First thing is that your data design has a huge impact on everything your
applications do, so getting that right is critical. I would say these points
assume so.

Also I'm not sure i agree with his point that caching your data layer isn't a
good idea. Yes, MongoDB has pretty awesome in-memory performance, but having
dedicated caching servers have numerous advantages like:

\- Allowing you to manipulate the data structures better for use-cases or to
cache preprocessed items (that might not require persistence).

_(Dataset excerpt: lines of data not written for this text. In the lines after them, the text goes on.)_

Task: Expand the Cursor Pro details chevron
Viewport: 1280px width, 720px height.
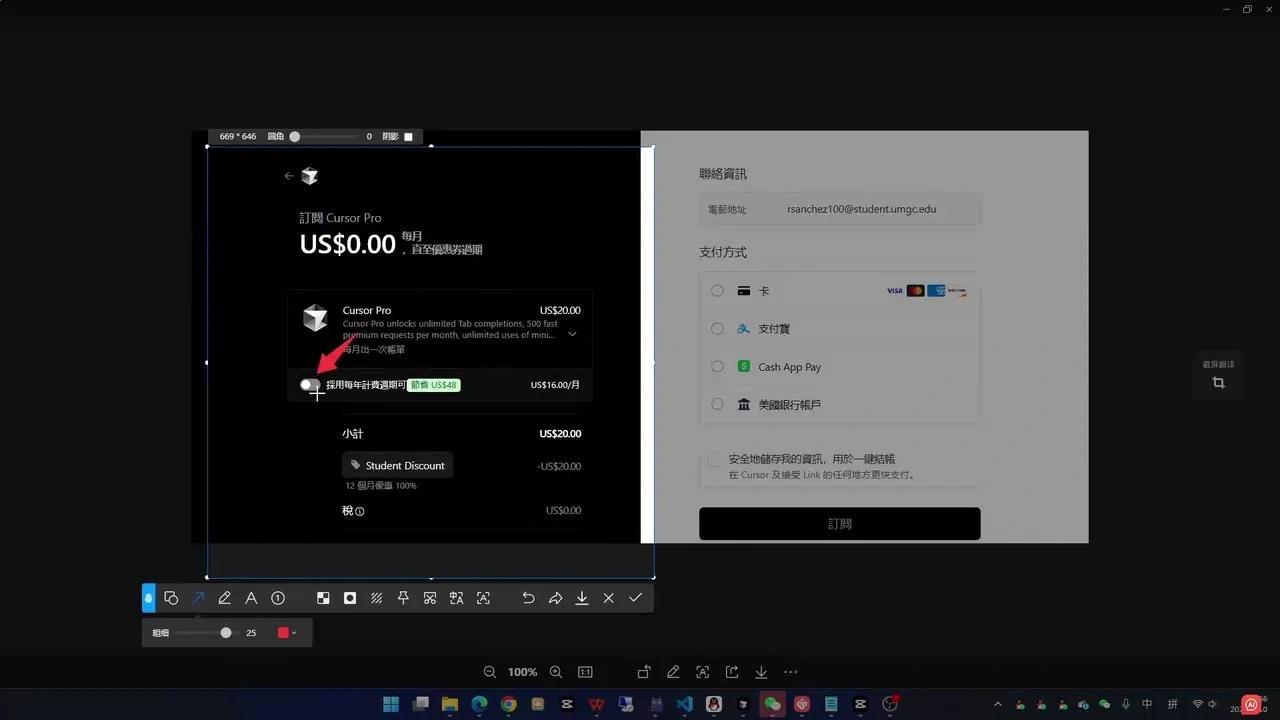Action: (572, 334)
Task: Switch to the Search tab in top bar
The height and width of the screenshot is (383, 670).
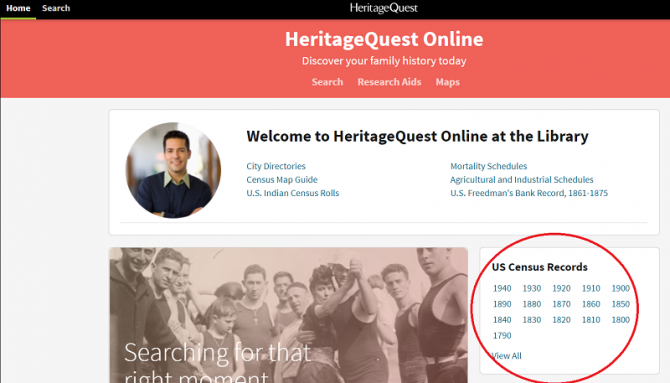Action: pos(56,8)
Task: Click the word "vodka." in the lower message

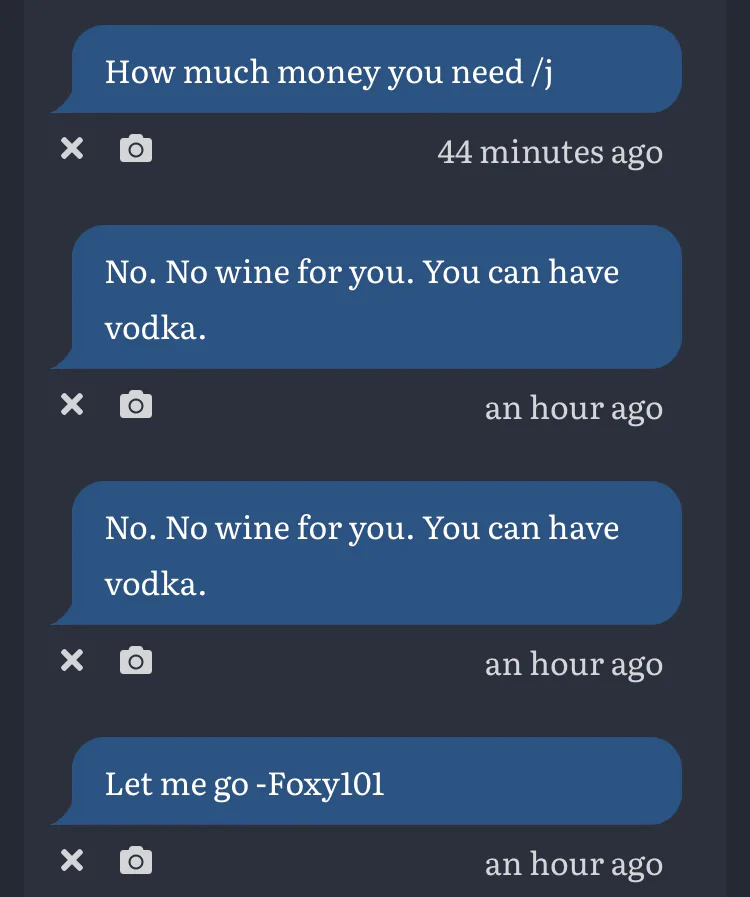Action: pyautogui.click(x=155, y=585)
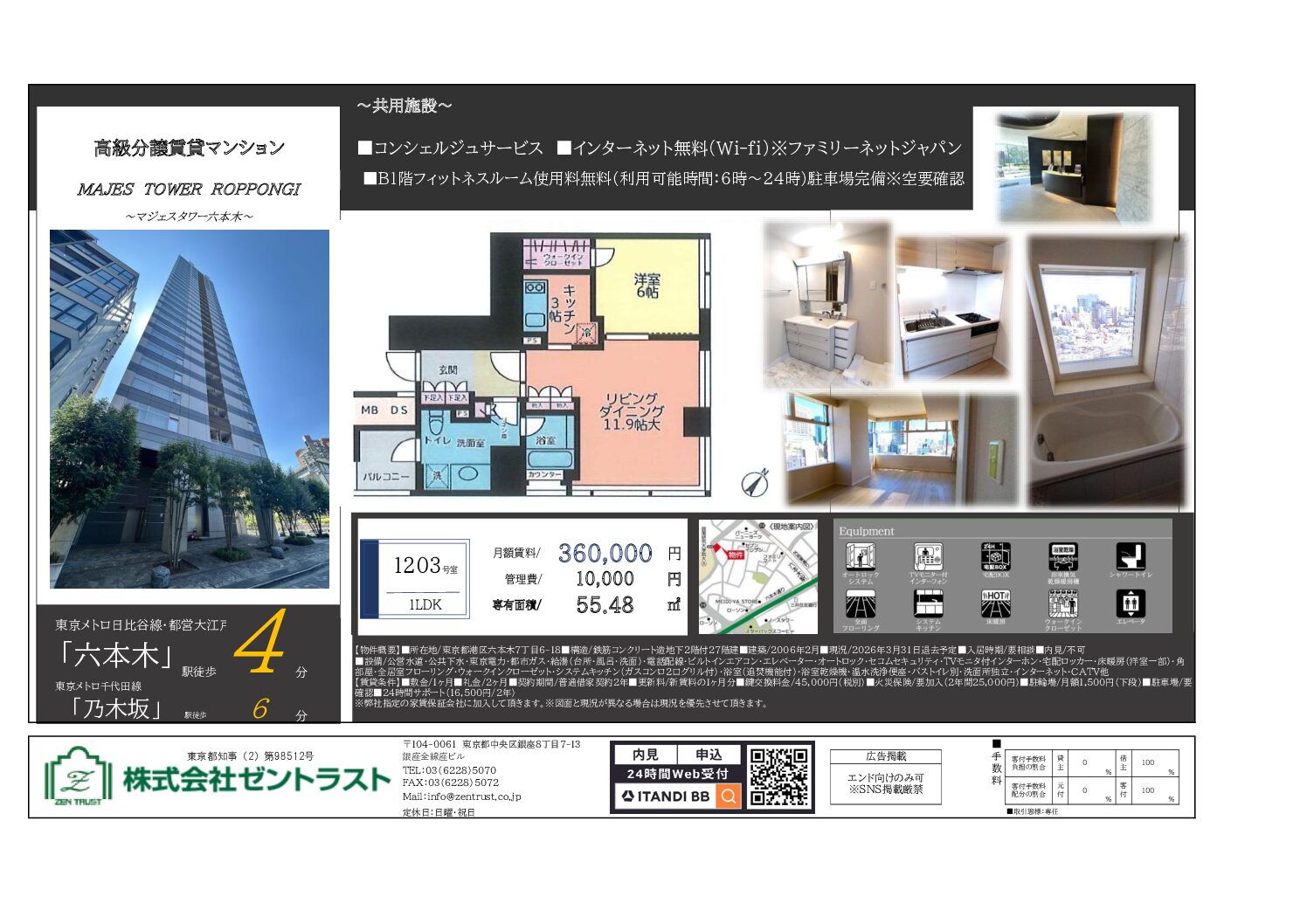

\- Resources. A memcached box doesn't need the type of hardware a MongoDB box
needs so it's easier to increase your global cache size and performance w/o
adding new DB servers or dealing with indexing size vs working set size
voodoo.

\- Specialization. Caches are built and optimized for doing exactly that. Why
would you think your DB code can do it better?

\- Flexibility. I can control my caching lifecycle independently of how my
persisted data changes.

At any rate, i'm enjoying my MongoDB work and it does help a lot for the push
button scaling, but unfortunately, whole _systems_ need to scale, not just the
DB servers so these suggestions won't solve all your problems.